[PHP] preg_replace における //e があぶない話
Malware Hidden Inside JPG EXIF Headers という話題がでていたので見てみたところ、単に preg_replace がセキュリティ上問題があるインターフェイスだという話であって、EXIF 云々は直接的に 関係がなく、釣りエントリであることが判明した。
preg_replace は第一引数に正規表現を渡すが、その際に外部からの入力をそのままわたすと危険という話。 なぜならば preg_replace は '/.*/e' のように、eval flag をわたすことができるからだ。
以下のコードをみよ。
<?php
preg_replace('/.*/e', 'eval("echo 5960+3;")', '');
つまり、preg_replace($_POST['foo'], $_POST['bar'], '') のようなコードがあった場合、任意のコードが実行可能となってしまう。
ただ、preg_replace における //e オプションは、PHP 5.5.0 で deprecated になっているので、しばらくしたら使えなくなるので世界は平安をとりもどすことだろう。

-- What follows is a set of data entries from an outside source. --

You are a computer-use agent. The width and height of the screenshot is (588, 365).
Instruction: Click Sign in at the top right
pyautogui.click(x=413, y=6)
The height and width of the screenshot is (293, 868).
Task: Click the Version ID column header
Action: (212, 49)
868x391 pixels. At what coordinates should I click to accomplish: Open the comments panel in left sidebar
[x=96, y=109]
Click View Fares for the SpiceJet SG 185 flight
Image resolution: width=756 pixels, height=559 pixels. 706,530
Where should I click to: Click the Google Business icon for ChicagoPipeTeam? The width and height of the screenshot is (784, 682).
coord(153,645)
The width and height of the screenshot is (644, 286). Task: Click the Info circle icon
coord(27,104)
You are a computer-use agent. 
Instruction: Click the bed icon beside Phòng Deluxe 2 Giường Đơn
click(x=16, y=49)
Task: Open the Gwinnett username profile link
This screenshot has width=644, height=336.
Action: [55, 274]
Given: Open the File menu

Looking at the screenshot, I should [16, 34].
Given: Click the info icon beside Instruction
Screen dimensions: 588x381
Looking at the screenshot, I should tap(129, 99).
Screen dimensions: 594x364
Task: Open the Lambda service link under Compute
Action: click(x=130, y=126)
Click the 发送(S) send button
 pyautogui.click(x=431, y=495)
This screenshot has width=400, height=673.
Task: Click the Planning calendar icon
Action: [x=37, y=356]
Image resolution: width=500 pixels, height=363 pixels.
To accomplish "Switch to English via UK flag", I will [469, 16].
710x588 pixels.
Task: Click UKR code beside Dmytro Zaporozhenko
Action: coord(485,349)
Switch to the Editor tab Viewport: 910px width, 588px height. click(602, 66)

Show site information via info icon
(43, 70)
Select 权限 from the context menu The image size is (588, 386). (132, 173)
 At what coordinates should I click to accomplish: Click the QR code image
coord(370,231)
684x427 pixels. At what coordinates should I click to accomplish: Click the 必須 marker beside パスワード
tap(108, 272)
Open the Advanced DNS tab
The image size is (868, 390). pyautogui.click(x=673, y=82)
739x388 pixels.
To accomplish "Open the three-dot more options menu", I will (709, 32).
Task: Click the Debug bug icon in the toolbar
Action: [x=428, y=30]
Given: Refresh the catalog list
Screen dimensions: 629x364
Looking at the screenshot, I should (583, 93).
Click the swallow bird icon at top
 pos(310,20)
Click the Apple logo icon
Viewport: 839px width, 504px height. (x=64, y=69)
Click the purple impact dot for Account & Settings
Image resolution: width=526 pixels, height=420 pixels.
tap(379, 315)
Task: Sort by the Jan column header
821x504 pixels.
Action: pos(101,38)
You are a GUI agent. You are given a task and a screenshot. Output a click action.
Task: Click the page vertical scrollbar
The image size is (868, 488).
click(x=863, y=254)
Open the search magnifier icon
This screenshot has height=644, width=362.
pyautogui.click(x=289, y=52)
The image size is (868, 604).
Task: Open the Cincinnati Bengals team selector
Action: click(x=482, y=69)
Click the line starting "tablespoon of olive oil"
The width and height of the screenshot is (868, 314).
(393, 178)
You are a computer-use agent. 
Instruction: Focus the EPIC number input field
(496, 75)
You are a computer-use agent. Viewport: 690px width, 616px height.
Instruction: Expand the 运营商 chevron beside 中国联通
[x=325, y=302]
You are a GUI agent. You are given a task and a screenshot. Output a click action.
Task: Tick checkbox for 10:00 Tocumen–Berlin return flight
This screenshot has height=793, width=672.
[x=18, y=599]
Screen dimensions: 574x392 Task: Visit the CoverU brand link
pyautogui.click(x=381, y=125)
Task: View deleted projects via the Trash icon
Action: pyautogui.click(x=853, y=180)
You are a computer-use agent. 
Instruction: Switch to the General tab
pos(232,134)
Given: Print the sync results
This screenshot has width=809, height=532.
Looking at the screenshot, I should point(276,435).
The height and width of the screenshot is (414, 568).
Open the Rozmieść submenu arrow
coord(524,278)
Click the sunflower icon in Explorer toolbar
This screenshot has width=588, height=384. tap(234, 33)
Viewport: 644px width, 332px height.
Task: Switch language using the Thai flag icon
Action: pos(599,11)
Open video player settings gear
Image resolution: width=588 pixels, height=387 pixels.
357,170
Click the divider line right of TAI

preg_replace のインターフェイスが、bad であることは言うまでもないが、また一方でユーザーの側に問題があることもまた言うまでもない。 任意のユーザー入力をそのまま正規表現としてうけとると、容易に DoS(Denial of Service) が可能となるということはよく知られている事実であるから、任意のユーザー文字列を正規表現としてうけとっている時点で脆弱なサーバー実装になっている。
基本的に、任意のユーザー入力を正規表現として評価することはさけなければなりません。